Goals and Objectives:

  • Means and processes shall exist that allow recognition and consideration of changes of the risk profile (e.g., as a result of compiled knowledge) that may lead to a significant higher impact on the customer’s business. Indicators are vulnerabilities that are not remedied, malicious activity and the like. The sources of such indicators (e.g., vulnerability management, user help desk) shall be known and used.
  • Means and processes shall exist that allow for recognition and consideration of security breaches that occurred and are expected or already have a significant impact on the customer’s business. The sources of such indicators (e.g., logging and monitoring, restricted service delivery) shall be known and used.
  • Means and processes shall be applied towards making a sound decision if reported incidents are to be handled or rejected. They are categorized, understood and assigned for remediation.
  • Means and processes shall be applied for dealing with incidents and for resuming a status with an accepted level of risk. Actions have the purpose of mitigating the impact or minimizing the impact of secondary damage.
  • In the event only the risk profile changed are actions then aimed at improving security measures for preventing future security breaches or mitigating their impact. Actions are to be aimed at improving response plans and security measures in order to prevent future security breaches or mitigate their impact. Note that the possible actions can vary tremendously and are not a subject of elaboration in this standard. This is a matter usually performed by Problem Management or Risk Management.
  • Means and processes shall exist for receiving information from the customer and for starting the coordinated action of both the IT service provider and its customer, if required.
  • Means and processes shall be applied to facilitate the forensic analysis, which detects root cause and the offender’s identity, together with any accounting data and evidence required.
  • Note that this standard focuses on security incidents resulting from a failure or breach of security measures subject to and monitored under this set of IT Security Standards.

Primary External Support:

Involvement of a special relationship with the following IT Security Standards:

  • Incident Handling and Forensics uses the services and the results of “Vulnerability Assessment and Mitigation Planning (VAM)”, which are to be notified on changes of the risk profile, particularly on vulnerabilities not able to be treated as desired.
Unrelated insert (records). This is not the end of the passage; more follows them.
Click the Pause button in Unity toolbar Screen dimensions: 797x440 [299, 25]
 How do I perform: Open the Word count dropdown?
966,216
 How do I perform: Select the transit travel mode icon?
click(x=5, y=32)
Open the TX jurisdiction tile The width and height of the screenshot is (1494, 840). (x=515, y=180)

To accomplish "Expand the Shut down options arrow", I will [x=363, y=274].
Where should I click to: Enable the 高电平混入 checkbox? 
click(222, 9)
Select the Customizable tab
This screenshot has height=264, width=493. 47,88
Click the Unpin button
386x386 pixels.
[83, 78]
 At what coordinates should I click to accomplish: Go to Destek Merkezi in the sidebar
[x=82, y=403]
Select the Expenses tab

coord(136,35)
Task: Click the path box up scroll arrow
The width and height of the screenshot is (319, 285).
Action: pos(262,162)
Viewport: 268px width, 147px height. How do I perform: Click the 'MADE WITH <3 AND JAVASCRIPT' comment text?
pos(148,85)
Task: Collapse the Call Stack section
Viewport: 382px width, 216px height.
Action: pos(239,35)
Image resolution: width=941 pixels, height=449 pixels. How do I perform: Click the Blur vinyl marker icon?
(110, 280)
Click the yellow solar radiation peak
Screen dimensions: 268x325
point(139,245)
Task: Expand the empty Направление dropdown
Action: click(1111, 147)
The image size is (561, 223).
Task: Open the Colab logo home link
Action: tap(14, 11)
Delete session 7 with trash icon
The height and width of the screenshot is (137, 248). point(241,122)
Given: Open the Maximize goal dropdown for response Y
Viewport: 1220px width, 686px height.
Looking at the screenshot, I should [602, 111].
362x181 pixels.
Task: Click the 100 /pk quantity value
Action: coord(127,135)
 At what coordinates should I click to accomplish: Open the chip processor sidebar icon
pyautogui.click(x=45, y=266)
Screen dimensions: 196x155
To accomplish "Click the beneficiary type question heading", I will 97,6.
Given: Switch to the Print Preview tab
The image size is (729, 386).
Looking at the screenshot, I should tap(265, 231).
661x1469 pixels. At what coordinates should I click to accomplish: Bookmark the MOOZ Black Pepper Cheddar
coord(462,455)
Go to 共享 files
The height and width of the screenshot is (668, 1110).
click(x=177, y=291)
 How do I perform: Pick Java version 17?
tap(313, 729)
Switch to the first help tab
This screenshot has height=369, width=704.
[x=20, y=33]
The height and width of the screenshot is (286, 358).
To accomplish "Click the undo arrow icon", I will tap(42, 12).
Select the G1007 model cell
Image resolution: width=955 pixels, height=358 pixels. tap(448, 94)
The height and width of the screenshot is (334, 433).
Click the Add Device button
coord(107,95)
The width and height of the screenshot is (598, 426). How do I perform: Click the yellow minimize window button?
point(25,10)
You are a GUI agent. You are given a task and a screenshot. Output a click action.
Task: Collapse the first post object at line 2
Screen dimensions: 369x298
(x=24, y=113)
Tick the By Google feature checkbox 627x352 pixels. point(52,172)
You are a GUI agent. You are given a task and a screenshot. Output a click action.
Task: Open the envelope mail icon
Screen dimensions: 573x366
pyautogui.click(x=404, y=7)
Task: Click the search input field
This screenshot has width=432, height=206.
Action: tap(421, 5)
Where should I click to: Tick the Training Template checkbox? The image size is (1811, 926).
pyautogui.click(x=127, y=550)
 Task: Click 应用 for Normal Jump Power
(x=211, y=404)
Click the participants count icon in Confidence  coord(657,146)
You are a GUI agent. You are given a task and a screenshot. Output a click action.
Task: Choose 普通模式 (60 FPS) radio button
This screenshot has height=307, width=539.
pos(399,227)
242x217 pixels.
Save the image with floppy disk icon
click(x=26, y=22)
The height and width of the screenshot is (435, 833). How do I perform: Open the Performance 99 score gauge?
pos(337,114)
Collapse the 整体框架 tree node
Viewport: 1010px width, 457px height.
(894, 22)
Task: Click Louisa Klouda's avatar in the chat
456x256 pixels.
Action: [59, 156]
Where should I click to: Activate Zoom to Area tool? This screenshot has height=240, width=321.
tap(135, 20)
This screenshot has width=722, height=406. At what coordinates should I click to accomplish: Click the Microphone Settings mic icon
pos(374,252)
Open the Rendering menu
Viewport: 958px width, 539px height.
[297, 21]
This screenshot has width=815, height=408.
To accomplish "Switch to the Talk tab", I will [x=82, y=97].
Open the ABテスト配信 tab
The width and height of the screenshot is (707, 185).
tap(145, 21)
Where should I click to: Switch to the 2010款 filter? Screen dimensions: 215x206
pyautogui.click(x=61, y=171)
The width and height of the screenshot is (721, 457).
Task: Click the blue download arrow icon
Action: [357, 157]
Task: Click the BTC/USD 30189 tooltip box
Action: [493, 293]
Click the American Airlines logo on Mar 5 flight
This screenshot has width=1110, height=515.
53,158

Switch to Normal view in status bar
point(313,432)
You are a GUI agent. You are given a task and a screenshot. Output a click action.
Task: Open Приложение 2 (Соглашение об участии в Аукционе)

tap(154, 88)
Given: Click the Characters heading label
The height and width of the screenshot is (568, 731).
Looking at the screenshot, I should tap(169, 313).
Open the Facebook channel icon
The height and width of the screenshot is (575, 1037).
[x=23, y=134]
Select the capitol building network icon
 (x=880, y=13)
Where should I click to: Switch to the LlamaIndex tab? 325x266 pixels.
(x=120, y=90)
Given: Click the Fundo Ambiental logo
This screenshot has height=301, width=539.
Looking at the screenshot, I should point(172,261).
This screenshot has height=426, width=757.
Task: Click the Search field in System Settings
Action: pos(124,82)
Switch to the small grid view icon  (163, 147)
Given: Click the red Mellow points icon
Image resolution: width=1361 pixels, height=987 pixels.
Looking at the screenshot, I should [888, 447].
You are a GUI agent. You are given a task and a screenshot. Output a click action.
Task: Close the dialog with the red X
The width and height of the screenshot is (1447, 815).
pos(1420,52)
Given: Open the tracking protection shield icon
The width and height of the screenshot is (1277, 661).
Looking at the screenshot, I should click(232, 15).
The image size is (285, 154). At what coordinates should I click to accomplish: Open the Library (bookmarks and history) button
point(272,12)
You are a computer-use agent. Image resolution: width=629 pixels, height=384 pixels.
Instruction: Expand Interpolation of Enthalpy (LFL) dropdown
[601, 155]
  • Incident Handling and Forensics uses the services and the results of “Logging, Monitoring and Security Reporting (LMR)”, which are to be notified on major incidents and be further informed.

  • Incident Handling and Forensics uses the services and the results of “Risk Management (RMP)”, which are to be notified of emerging risks that may be the source of future incidents. Conversely, Incident Handling and Forensics will provide trend information in order to allow for risk-profile changes.

Incident Handling and Forensics (IHF) will deliver input to the change process described in Change and Problem Management (CPM) in order to create a Request for Change (RfC) for resolving the security issues. In addition, the Change and Problem Management (CPM) fills the database of known errors which is used by the Incident Management process:

  • Incident Handling and Forensics utilizes the services and the results of “Change and Problem Management (CPM)” for obtaining information on known errors.